S’agissant enfin de la gouvernance de l’effort de sobriété foncière, c’est-à-dire de l’espace de dialogue permettant de s’entendre sur la préservation d’une ressource collective rare, la conférence régionale de sobriété foncière verrait sa composition modifiée par rapport au texte initial, avec une répartition qui reste à ce stade assez floue au-delà de son ambition de se fonder sur une base communale.

Cette conférence verrait par ailleurs ses prérogatives renforcées, y compris de manière “rétroactive” puisqu’elle pourrait demander la révision simplifiée du SRADDET sur l’aspect « ZAN », dans les 9 mois suivant la promulgation de la loi. Les cartes déjà jouées pourraient donc être rebattues, avec un fort risque d’instabilité et d’insécurité juridique (encore une fois au détriment des « bons élèves » et surtout de la tenue de nos engagements climatiques).

Il faut redire que dans bon nombre de régions et de territoires, la mise en œuvre effective du « Zéro artificialisation nette » a été prise à bras le corps.
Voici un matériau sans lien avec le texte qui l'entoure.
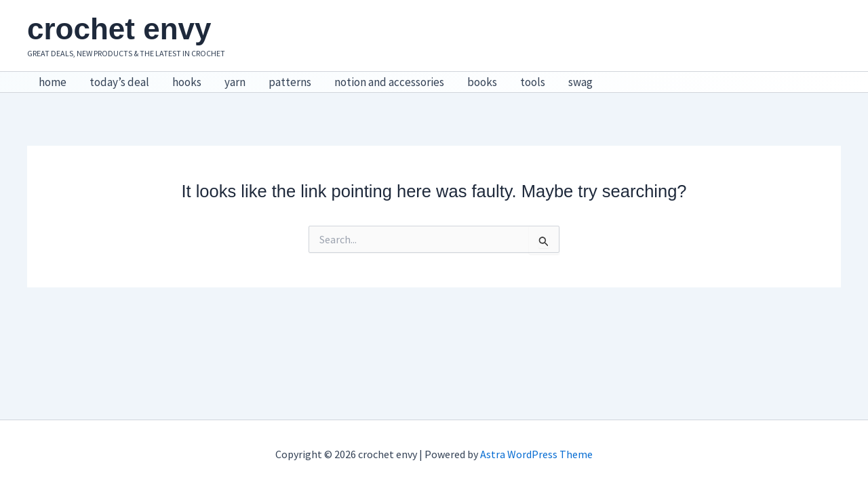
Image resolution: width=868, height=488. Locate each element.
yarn (235, 82)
Malgré l’exigence et la complexité inhérentes à la concrétisation d’une telle ambition, les choses ont très largement avancé sur le terrain. Des consensus opérationnels ont été trouvés, des trajectoires à 10 ans ont été fixées, des documents ont été adaptés (ou sont en passe de l’être), dans un dialogue apaisé entre territoires urbains, périurbains et ruraux.

Modifier une nouvelle fois les règles du jeu, alors que la volonté d’agir se concrétise chaque jour, risque de porter un coup au dialogue territorial, aux ambitions de sobriété foncière et donc au nécessaire respect de nos engagements climatiques. Que des accompagnements et adaptations ciblés puissent être nécessaires pour permettre à chacun, suivant un principe de dialogue et d’intelligence territoriale, de tenir sa part d’engagements collectifs s’entend. Mais ce texte, dont les membres de France urbaine n’étaient pas demandeurs, ne peut aboutir à fragiliser l’ensemble des trajectoires déjà engagées.